Le spectateur 2008 trouvera peut-être que la tempête colorée paraît plus sage avec le recul, révélant (peut-être) du même coup ce qui est au coeur de la démarche. Les tableaux de Vlaminck sont à leur meilleur lorsqu'ils mettent en scène non pas une explosion débridée mais plutôt cette tension interne au panneau, entre les couleurs et les formes, les unes toujours sur le point de déborder ou de faire éclater les autres, mais sur le point seulement, et sans toutefois gommer les formes de la figuration. Des blés rouges, des nuages roses, des ponts multicolores sur la seine, avec leurs reflets bleus, ocres, verts : tout semble rôtir, rougeoyer d'une intensité particulière, à la lisière de l'écartèlement. Les couleurs travaillent l'organisation du tableau, elles dynamitent la représentation du réel, mais n'explosent pas tout à fait et ne rompent pas les amarres avec lui. Sauf en de très rares exceptions, il est vrai, qui flirtent alors avec l'abstraction, ou l'expressionnisme abstrait.
Il est d'autant plus remarquable que le peintre se soit livré à ce travail sur la couleur sur le ciel grisâtre de la région parisienne et Chatou, lorsque ses congénères ne juraient qu'au soleil du Midi. Mais rapidement Vlaminck prend acte des limites du colorisme excessif : « Le jeu de la couleur pure dans laquelle je m’étais jeté à corps perdu ne me contentait plus. Je souffrais de ne pouvoir frapper plus fort, d’être arrivé au maximum d’intensité, limité que je demeurais par le bleu ou le rouge du marchand de couleurs ».
Une deuxième chose frappante, dans les toiles exposées là, vient de la récurrence du thème de la fumée, celle de la cigarette, de la pipe, de la cheminée d'usine ou du remorqueur, des nuages... Il y a peu de tableaux où ce thème est totalement absent. Or la fumée est un élément central de toute réflexion sur la forme et le visible : par son évanescence, sa précarité, la fumée illustre la tension de la forme et de l'informe, de l'émergence et de la disparition. On se rappelle du beau livre d'Henri Atlan sur ce thème.
La découverte de Cézanne en 1907 marque un point de non retour. Comme s'il était parvenu au terme de son exploration de la couleur, Vlaminck travaille sur les formes de l'espace fragmenté, les distorsions de perspectives, dans les tons bruns, gris, ocres, inspirés du cubisme. C'est aussi l'occasion d'une autre approche sur la couleur, par des effets de contraste, la clair / obscur, la superposition de blancs et noirs, rouges et verts (Les toits rouges), des hameaux colorés entr'aperçus à travers ls branchages sombres. Dans ces tableaux, on perçoit encore la leçon de Cézanne.

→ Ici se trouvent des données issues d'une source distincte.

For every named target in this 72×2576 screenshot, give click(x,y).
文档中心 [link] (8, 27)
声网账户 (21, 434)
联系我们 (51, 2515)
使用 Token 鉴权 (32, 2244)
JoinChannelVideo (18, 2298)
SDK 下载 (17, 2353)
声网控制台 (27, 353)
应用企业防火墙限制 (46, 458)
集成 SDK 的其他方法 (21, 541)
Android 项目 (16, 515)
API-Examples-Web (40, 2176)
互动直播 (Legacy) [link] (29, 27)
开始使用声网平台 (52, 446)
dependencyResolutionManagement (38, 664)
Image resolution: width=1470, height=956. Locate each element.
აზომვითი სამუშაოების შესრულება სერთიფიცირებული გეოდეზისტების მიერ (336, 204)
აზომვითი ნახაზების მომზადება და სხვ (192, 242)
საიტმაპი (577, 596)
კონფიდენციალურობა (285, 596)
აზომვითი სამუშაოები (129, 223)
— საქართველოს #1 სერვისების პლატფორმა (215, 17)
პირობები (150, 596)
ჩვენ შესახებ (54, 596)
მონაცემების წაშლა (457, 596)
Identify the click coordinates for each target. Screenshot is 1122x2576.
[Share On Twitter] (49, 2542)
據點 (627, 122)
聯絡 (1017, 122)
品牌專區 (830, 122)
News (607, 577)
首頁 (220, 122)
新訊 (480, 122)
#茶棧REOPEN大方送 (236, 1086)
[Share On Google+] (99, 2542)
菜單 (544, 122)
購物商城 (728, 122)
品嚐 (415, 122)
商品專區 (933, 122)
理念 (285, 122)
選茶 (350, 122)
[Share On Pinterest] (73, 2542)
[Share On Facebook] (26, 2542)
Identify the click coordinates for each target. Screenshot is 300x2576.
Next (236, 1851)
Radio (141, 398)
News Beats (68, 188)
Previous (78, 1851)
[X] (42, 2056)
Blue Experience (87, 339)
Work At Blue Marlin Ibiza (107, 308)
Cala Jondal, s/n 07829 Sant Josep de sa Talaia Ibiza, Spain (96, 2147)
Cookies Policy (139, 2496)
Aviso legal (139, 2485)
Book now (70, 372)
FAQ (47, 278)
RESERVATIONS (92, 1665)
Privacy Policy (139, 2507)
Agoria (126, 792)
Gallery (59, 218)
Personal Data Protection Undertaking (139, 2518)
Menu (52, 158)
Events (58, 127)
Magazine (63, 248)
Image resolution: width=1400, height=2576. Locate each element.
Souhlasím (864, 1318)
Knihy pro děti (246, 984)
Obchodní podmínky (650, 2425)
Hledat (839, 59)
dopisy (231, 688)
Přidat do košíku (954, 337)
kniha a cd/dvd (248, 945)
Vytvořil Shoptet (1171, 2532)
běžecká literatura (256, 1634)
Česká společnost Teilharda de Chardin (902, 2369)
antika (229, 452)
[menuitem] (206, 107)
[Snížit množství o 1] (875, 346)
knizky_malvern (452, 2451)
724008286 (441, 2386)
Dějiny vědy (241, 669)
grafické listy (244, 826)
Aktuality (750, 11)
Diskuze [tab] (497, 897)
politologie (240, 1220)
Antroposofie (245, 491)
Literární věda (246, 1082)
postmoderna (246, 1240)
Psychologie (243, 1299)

Le visiteur croisera bien sûr au fil de l'exposition le galeriste Ambroise Vollard (toujours lui), grâce à qui le peintre acquit renommée et fortune. Les pièces de céramique (jarres, assiettes) réalisées sur ses conseils avec André de Metthey, méritent le coup d'oeil. Enfin, les quelques magnifiques statuettes d'art premier dont Vlaminck fut un précoce défenseur et collectionneur, en regard des tableaux d'avant guerre, aux couleurs souples, douces, presque effacées dans la brume (toujours la fumée), fournissent des éléments pour une lecture de Vlaminck au moins autant marquée par le travail sur la forme que sur la fascination de la couleur.
Vlaminck, un instinct fauve, exposition au musée du Luxembourg, 19, rue de Vaugirard, Paris VIe - jusqu'au 20 juillet - lun. et ven. de 10h30 à 22h, mar., mer., jeu. et sam. de 10h30 à 19h, dim. de 9h à 19h - Rés.: 08-92-684-694 - 6€/11€.